A third public hearing for Dry Creek, a 2,000-acre subdivision between Brighton, Fort Lupton and Dacono was tabled by the Weld County Commissioners after eight hours of discussion and testimony. Staff from multiple departments opposed the project, saying it would not be financially sustainable with a $6 million gap between Dry Creek’s property tax revenues and the County’s cost for providing services. Residents from adjacent towns also raised concerns about the density of the project, which would add at least 20,000 people to the area. In fact, the project is so ambitious so significant that it would require an amendment to the County’s Comprehensive Plan to approve it, prompting an interesting discussion about the cost of growth and how to pay for it. Ultimately, the Commissioners decided to postpone their decision and the applicant is expected to return before the Board in February.

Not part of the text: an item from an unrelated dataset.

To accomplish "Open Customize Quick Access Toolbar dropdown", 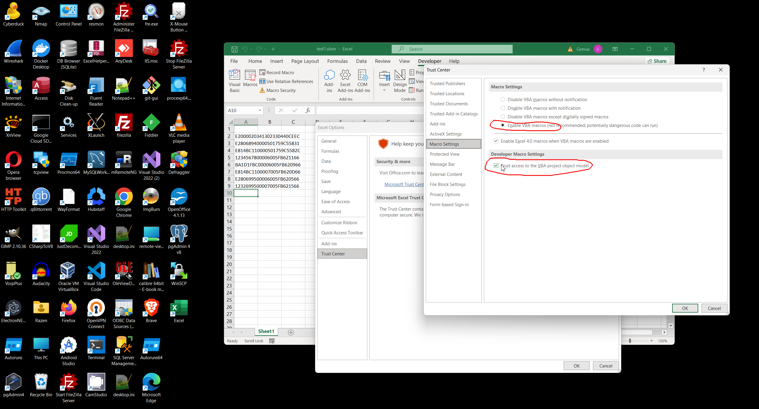I will (x=273, y=49).
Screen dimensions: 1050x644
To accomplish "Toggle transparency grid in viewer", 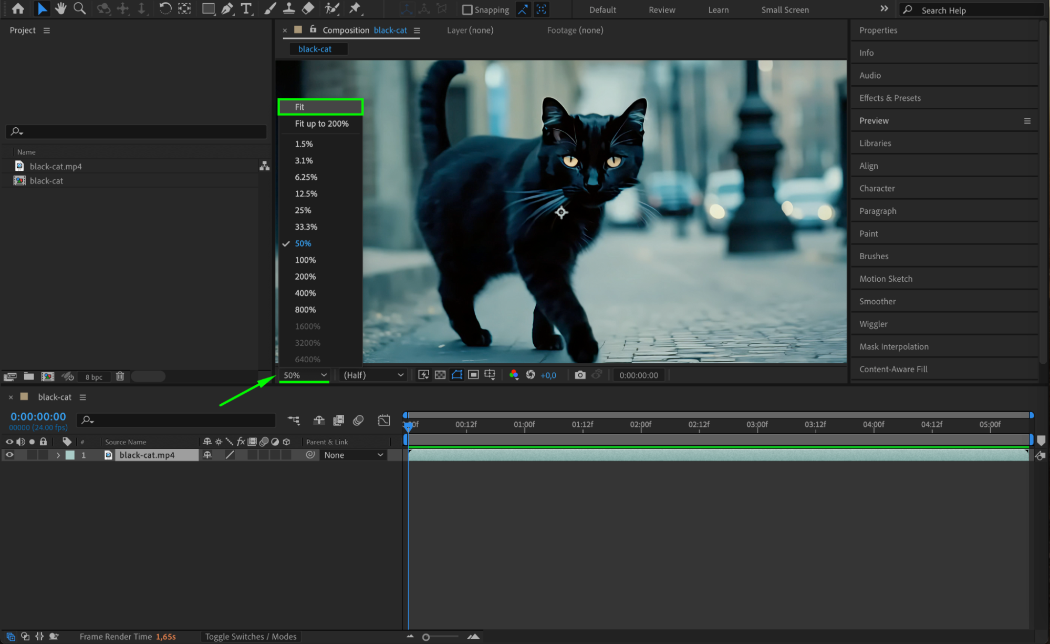I will point(440,375).
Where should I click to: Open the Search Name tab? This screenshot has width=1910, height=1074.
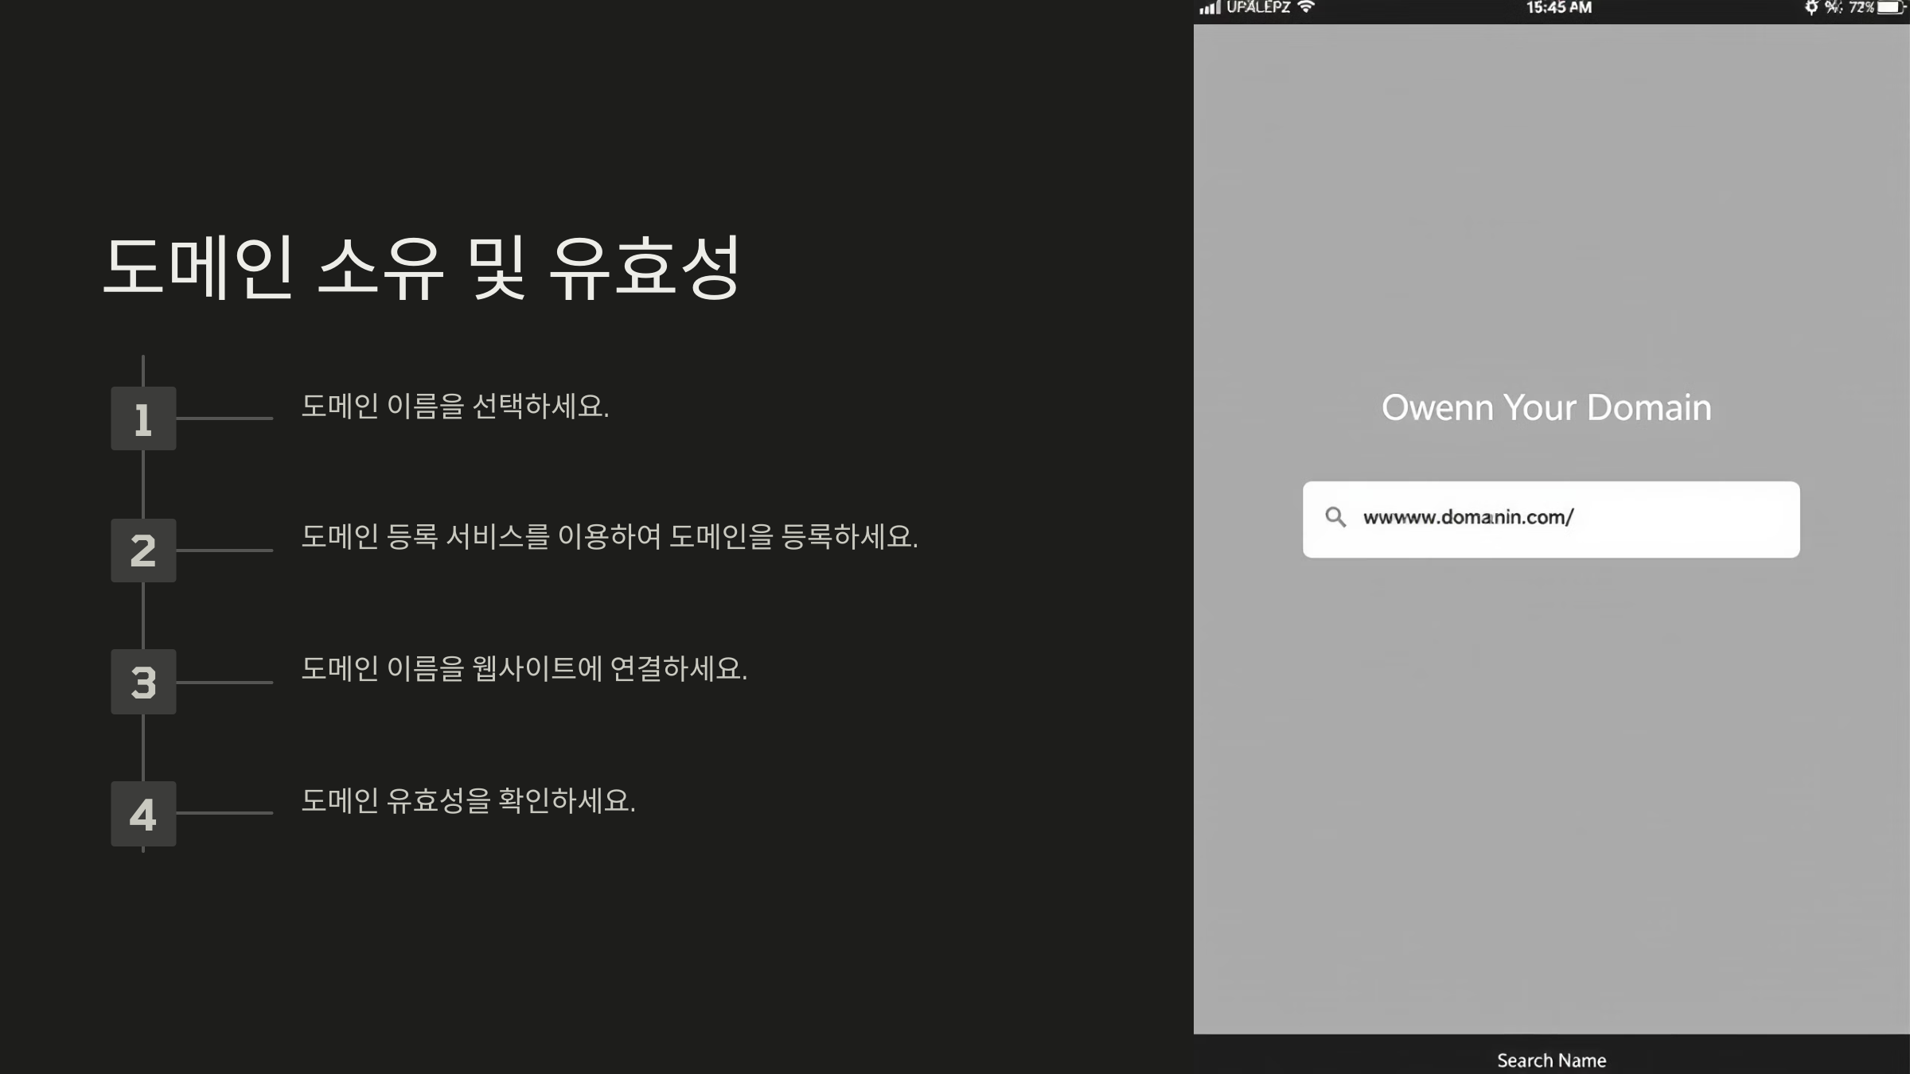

What is Good Planning? The Weld County Commissioners held another study session to discuss Recorded Exemptions (RE) and how to control the number of lots split off large parcels in agricultural zones. Most of the Commissioners (Bill Garcia, Sean Conway and Barbara Kirkmeyer) want to see options for landowners with incentives to encourage them to plan the future development of their land in a thoughtful way so that access points make sense and service delivery is efficient. David Long disagreed, saying he didn’t support any limits but wants good planning with “vision.” Commissioner Kirkmeyer voiced concern about costs REs create for the County, saying “the RE process is not a property right.” In the end the staff was directed to research and draft changes that would create incentives for property owners to split off parcels with some kind of planned process however, the devil is in the details. What is good planning? It was something for which all the present commissioners expressed support but without consensus on the definition it is impossible to predict how the RE process might change in the future.